I struggle with depression. Most of the time, I am positive and happy, but I have moments on many days, or even for days at a time, where I do not feel right and I have nothing in the form of reasoning behind why I feel that way. Triggers for these feelings vary, from times I think about my brother (more on that momentarily) to watching something sad or horrific on the news. Sometimes, the feelings aren't triggered at all; they just happen. In the past few days, I realized that I can't continue to go on this way and that I need to seek some help.

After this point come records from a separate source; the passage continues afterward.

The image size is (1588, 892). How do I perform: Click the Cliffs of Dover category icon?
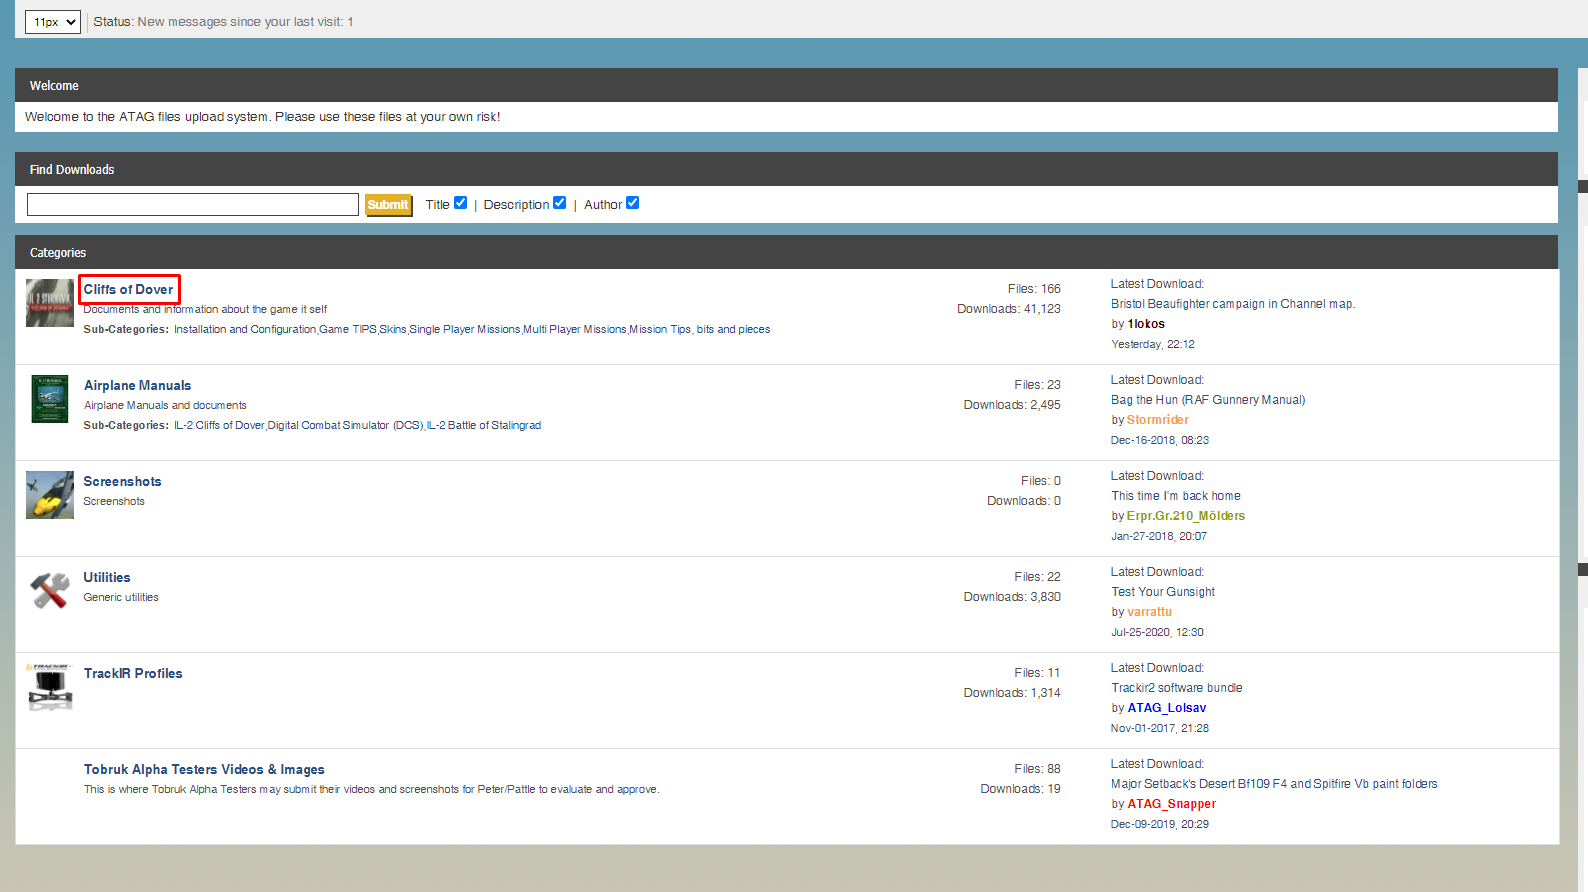50,303
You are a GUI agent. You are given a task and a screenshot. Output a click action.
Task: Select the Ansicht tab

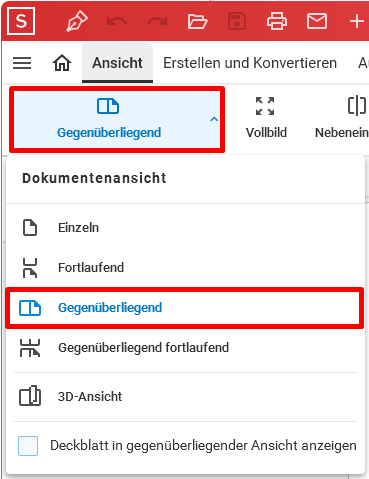coord(117,63)
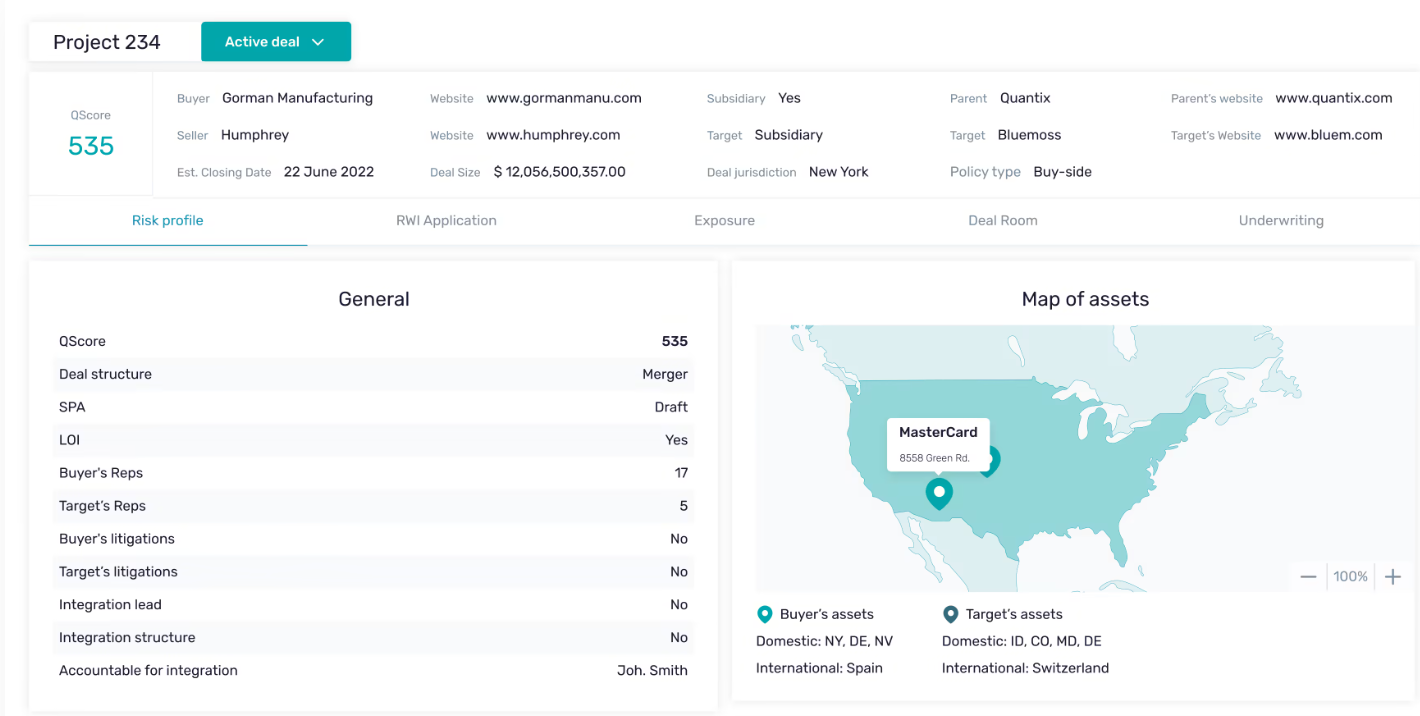Visit the www.humphrey.com seller website
Screen dimensions: 1420x716
(553, 135)
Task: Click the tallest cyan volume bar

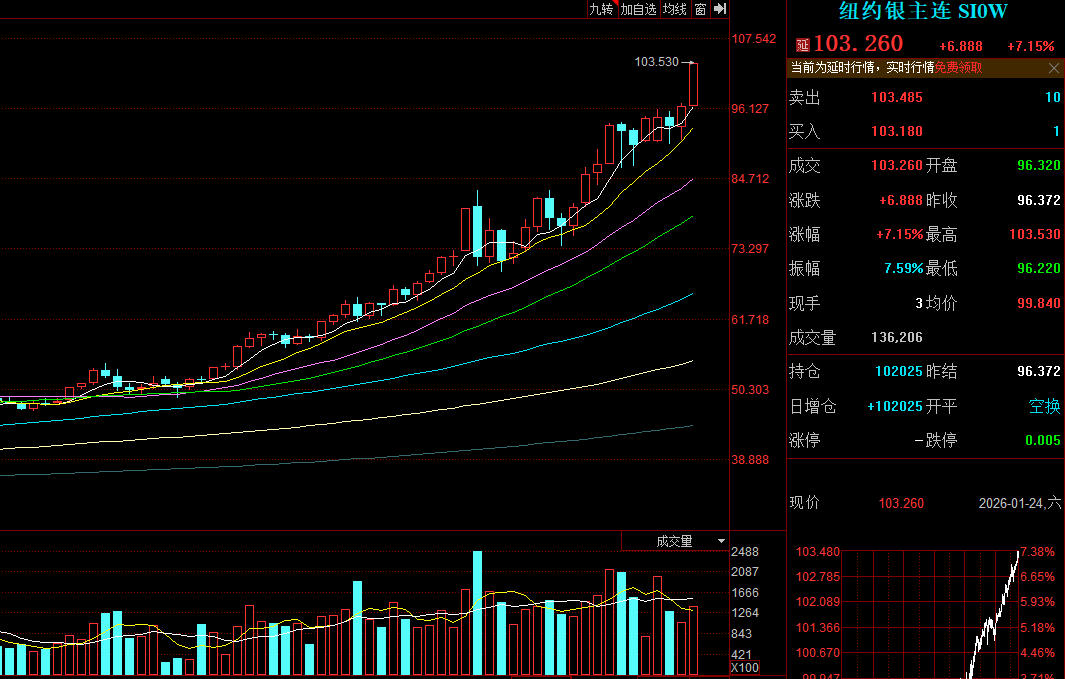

Now that I have gotten that off of my chest, on to the good news! Over the past several weeks, I have applied for several administrative positions at schools throughout my district. Most of them were at high schools, but a couple was at middle schools, and one was an elementary position. On Wednesday, February 22, I learned that I had been appointed to a new school, where I would serve as one of the deans of students. I had about 36 hours between learning of my appointment and starting my new position, so it was a hectic 36 hours. I am very grateful for the past few months at my previous school and I look forward to the new opportunity. Since my appointment, I have jumped off of the board into the deep end of a pool of lava, learned a ton, met some great people, and I am starting to get to know middle school kids for the first time in my career.
Because the new position will be very demanding, my frequency of posting may suffer for a bit. Once I get into a routine, I will be sure to continue to share my learning and experiences.